La existencia actual de unos 45,000 diferentes denominaciones -cada una con sus respectivas iglesias que muchas veces representan disunion y rivalidades entre sí, nos muestra una Iglesia tan arrugada que el Señor difícilmente podría reconocerla.

La unidad evangélica: poca esperanza

Actualmente, una solución al problema de la unidad destruida no está a la vista. Iglesia Católico-Romana y Iglesia Luterana han logrado mantener un marco intacto, dentro del cual, sin embargo, se entablan fuertes divergencias en cuanto a la interpretación de asuntos del mundo moderno. Mientras es posible que antes de 2050 Roma llegue a la abolición del celibato, hay muy poca probabilidad que se abren las puertas al ministerio ordenado de mujeres. En todo caso, la iglesia católica perderá uno u otro sector marginal, o porque progresa, o porque no lo hace.
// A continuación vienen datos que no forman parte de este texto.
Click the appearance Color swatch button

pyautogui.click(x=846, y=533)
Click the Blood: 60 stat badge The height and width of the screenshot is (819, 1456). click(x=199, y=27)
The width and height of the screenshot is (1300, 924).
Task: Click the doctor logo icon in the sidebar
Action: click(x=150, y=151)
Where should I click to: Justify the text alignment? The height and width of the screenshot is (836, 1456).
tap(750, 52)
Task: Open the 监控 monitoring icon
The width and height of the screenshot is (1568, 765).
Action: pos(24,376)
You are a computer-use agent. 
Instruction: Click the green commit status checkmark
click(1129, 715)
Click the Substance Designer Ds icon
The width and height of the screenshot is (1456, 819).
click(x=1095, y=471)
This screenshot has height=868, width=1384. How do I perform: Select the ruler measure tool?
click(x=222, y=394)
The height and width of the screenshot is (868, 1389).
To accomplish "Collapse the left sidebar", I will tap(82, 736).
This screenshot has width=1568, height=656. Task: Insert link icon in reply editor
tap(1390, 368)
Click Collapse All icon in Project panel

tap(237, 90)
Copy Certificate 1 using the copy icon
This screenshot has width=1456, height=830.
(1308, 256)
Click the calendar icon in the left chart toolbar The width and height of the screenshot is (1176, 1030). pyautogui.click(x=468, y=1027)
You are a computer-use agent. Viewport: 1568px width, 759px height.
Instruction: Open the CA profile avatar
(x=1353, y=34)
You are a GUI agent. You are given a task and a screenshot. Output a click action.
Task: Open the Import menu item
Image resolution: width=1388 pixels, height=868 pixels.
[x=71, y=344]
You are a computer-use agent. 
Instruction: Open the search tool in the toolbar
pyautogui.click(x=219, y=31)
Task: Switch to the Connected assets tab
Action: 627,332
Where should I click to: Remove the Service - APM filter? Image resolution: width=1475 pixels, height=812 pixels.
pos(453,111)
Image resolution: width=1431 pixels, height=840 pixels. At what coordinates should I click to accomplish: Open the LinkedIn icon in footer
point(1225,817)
¿Y los evangélicos? Mientras parece que para algunos el término ‘ecumenismo’ ya no causa el mismo pavor y rechazo que antes, los asuntos de moral social dividen al pueblo en forma progresiva.

En realidad, lo que cree y profesa el creyente individual, continua  dependiendo ante todo de la circunstancia casual en qué lugar y por quiénes ha sido evangelizado. ¿Hasta cuándo, Señor?